### EXERCISE BRIEF
Reproduce every one of the records below word for word, keeping each line unchanged.

### Source records
● ● ●

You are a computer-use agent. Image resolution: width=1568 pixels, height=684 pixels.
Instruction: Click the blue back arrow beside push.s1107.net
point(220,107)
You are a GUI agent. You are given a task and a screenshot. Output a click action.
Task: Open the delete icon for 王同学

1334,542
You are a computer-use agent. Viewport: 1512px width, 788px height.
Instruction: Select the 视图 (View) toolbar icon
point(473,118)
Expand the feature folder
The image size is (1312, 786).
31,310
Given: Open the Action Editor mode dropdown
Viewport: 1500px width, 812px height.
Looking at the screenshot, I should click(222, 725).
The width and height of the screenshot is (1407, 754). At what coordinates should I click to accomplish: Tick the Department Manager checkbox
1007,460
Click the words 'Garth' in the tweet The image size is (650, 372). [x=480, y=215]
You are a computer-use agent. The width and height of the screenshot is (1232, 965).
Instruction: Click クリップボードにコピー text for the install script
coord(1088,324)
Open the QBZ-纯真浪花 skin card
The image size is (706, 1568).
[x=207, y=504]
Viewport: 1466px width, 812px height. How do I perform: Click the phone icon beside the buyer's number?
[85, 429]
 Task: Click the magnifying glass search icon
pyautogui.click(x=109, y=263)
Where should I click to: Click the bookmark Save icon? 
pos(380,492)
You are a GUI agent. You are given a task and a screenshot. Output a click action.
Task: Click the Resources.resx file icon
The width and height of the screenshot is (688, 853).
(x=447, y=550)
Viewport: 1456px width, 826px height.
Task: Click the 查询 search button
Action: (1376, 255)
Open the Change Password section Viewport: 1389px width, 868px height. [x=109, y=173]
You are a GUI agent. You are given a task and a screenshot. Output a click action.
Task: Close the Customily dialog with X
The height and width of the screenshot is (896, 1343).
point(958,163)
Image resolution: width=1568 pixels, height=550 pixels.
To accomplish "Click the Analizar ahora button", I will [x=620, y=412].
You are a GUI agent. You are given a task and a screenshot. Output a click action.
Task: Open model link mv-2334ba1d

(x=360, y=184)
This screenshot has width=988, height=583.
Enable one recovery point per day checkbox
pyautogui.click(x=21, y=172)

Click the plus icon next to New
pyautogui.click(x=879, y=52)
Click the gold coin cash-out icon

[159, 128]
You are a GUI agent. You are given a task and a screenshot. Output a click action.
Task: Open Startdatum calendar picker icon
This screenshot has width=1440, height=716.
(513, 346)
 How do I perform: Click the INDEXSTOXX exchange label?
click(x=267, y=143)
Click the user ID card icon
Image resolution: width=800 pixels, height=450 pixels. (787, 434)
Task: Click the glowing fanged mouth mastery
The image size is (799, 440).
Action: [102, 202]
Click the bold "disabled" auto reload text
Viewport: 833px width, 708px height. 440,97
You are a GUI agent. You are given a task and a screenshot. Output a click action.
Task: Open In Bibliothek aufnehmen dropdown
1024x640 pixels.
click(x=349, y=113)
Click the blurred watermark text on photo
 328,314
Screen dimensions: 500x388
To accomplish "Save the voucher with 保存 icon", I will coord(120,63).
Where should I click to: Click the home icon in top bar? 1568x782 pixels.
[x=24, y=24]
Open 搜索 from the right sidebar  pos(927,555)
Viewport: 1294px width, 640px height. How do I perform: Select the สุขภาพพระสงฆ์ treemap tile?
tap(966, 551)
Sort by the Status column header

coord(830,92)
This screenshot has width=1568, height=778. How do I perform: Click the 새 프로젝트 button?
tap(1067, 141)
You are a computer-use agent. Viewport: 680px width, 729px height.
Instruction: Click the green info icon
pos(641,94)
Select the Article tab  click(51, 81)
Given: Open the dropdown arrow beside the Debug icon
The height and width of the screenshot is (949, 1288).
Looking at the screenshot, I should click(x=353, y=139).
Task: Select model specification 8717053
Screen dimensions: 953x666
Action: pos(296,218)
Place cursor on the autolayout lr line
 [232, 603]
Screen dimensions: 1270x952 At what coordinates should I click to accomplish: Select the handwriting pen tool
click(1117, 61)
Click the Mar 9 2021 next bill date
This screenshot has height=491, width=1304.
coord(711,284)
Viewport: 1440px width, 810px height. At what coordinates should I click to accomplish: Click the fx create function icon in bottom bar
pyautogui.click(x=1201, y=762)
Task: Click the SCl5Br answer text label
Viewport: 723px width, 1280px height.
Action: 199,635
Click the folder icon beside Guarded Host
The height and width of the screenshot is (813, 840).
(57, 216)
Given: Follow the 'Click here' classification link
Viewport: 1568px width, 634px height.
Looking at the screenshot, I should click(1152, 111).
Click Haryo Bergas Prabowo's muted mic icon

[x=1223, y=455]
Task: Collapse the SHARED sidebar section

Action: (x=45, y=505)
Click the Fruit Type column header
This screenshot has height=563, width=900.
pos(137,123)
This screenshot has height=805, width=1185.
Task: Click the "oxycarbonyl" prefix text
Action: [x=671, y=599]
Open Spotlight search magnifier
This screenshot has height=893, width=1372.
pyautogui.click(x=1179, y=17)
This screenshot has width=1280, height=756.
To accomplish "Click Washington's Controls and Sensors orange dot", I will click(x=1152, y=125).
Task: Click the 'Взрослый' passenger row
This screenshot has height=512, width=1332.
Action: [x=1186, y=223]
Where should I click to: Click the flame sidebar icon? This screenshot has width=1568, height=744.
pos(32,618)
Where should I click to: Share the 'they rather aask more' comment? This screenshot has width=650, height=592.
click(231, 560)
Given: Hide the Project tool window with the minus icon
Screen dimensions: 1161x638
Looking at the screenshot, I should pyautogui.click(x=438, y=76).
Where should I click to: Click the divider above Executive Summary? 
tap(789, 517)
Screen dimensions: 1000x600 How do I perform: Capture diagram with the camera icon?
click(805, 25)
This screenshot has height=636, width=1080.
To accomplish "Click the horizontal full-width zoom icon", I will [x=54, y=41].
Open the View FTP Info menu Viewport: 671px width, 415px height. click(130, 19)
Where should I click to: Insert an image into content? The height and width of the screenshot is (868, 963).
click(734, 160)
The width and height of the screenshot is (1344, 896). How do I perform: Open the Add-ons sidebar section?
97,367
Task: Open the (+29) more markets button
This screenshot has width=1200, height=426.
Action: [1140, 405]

● ● ●

### TASK OUTPUT
You are a computer-use agent. Image resolution: width=1568 pixels, height=684 pixels.
Instruction: Click the blue back arrow beside push.s1107.net
point(220,107)
You are a GUI agent. You are given a task and a screenshot. Output a click action.
Task: Open the delete icon for 王同学

1334,542
You are a computer-use agent. Viewport: 1512px width, 788px height.
Instruction: Select the 视图 (View) toolbar icon
point(473,118)
Expand the feature folder
The image size is (1312, 786).
31,310
Given: Open the Action Editor mode dropdown
Viewport: 1500px width, 812px height.
Looking at the screenshot, I should click(222, 725).
The width and height of the screenshot is (1407, 754). At what coordinates should I click to accomplish: Tick the Department Manager checkbox
1007,460
Click the words 'Garth' in the tweet The image size is (650, 372). [x=480, y=215]
You are a computer-use agent. The width and height of the screenshot is (1232, 965).
Instruction: Click クリップボードにコピー text for the install script
coord(1088,324)
Open the QBZ-纯真浪花 skin card
The image size is (706, 1568).
[x=207, y=504]
Viewport: 1466px width, 812px height. How do I perform: Click the phone icon beside the buyer's number?
[85, 429]
 Task: Click the magnifying glass search icon
pyautogui.click(x=109, y=263)
Where should I click to: Click the bookmark Save icon? 
pos(380,492)
You are a GUI agent. You are given a task and a screenshot. Output a click action.
Task: Click the Resources.resx file icon
The width and height of the screenshot is (688, 853).
(x=447, y=550)
Viewport: 1456px width, 826px height.
Task: Click the 查询 search button
Action: (1376, 255)
Open the Change Password section Viewport: 1389px width, 868px height. [x=109, y=173]
You are a GUI agent. You are given a task and a screenshot. Output a click action.
Task: Close the Customily dialog with X
The height and width of the screenshot is (896, 1343).
point(958,163)
Image resolution: width=1568 pixels, height=550 pixels.
To accomplish "Click the Analizar ahora button", I will [x=620, y=412].
You are a GUI agent. You are given a task and a screenshot. Output a click action.
Task: Open model link mv-2334ba1d

(x=360, y=184)
This screenshot has width=988, height=583.
Enable one recovery point per day checkbox
pyautogui.click(x=21, y=172)

Click the plus icon next to New
pyautogui.click(x=879, y=52)
Click the gold coin cash-out icon

[159, 128]
You are a GUI agent. You are given a task and a screenshot. Output a click action.
Task: Open Startdatum calendar picker icon
This screenshot has width=1440, height=716.
(513, 346)
 How do I perform: Click the INDEXSTOXX exchange label?
click(x=267, y=143)
Click the user ID card icon
Image resolution: width=800 pixels, height=450 pixels. (787, 434)
Task: Click the glowing fanged mouth mastery
The image size is (799, 440).
Action: [102, 202]
Click the bold "disabled" auto reload text
Viewport: 833px width, 708px height. 440,97
You are a GUI agent. You are given a task and a screenshot. Output a click action.
Task: Open In Bibliothek aufnehmen dropdown
1024x640 pixels.
click(x=349, y=113)
Click the blurred watermark text on photo
 328,314
Screen dimensions: 500x388
To accomplish "Save the voucher with 保存 icon", I will coord(120,63).
Where should I click to: Click the home icon in top bar? 1568x782 pixels.
[x=24, y=24]
Open 搜索 from the right sidebar  pos(927,555)
Viewport: 1294px width, 640px height. How do I perform: Select the สุขภาพพระสงฆ์ treemap tile?
tap(966, 551)
Sort by the Status column header

coord(830,92)
This screenshot has width=1568, height=778. How do I perform: Click the 새 프로젝트 button?
tap(1067, 141)
You are a computer-use agent. Viewport: 680px width, 729px height.
Instruction: Click the green info icon
pos(641,94)
Select the Article tab  click(51, 81)
Given: Open the dropdown arrow beside the Debug icon
The height and width of the screenshot is (949, 1288).
Looking at the screenshot, I should click(x=353, y=139).
Task: Select model specification 8717053
Screen dimensions: 953x666
Action: pos(296,218)
Place cursor on the autolayout lr line
 [232, 603]
Screen dimensions: 1270x952 At what coordinates should I click to accomplish: Select the handwriting pen tool
click(1117, 61)
Click the Mar 9 2021 next bill date
This screenshot has height=491, width=1304.
coord(711,284)
Viewport: 1440px width, 810px height. At what coordinates should I click to accomplish: Click the fx create function icon in bottom bar
pyautogui.click(x=1201, y=762)
Task: Click the SCl5Br answer text label
Viewport: 723px width, 1280px height.
Action: 199,635
Click the folder icon beside Guarded Host
The height and width of the screenshot is (813, 840).
(57, 216)
Given: Follow the 'Click here' classification link
Viewport: 1568px width, 634px height.
Looking at the screenshot, I should click(1152, 111).
Click Haryo Bergas Prabowo's muted mic icon

[x=1223, y=455]
Task: Collapse the SHARED sidebar section

Action: (x=45, y=505)
Click the Fruit Type column header
This screenshot has height=563, width=900.
pos(137,123)
This screenshot has height=805, width=1185.
Task: Click the "oxycarbonyl" prefix text
Action: [x=671, y=599]
Open Spotlight search magnifier
This screenshot has height=893, width=1372.
pyautogui.click(x=1179, y=17)
This screenshot has width=1280, height=756.
To accomplish "Click Washington's Controls and Sensors orange dot", I will click(x=1152, y=125).
Task: Click the 'Взрослый' passenger row
This screenshot has height=512, width=1332.
Action: [x=1186, y=223]
Where should I click to: Click the flame sidebar icon? This screenshot has width=1568, height=744.
pos(32,618)
Where should I click to: Share the 'they rather aask more' comment? This screenshot has width=650, height=592.
click(231, 560)
Given: Hide the Project tool window with the minus icon
Screen dimensions: 1161x638
Looking at the screenshot, I should pyautogui.click(x=438, y=76).
Where should I click to: Click the divider above Executive Summary? 
tap(789, 517)
Screen dimensions: 1000x600 How do I perform: Capture diagram with the camera icon?
click(805, 25)
This screenshot has height=636, width=1080.
To accomplish "Click the horizontal full-width zoom icon", I will [x=54, y=41].
Open the View FTP Info menu Viewport: 671px width, 415px height. click(130, 19)
Where should I click to: Insert an image into content? The height and width of the screenshot is (868, 963).
click(734, 160)
The width and height of the screenshot is (1344, 896). How do I perform: Open the Add-ons sidebar section?
97,367
Task: Open the (+29) more markets button
This screenshot has width=1200, height=426.
Action: [1140, 405]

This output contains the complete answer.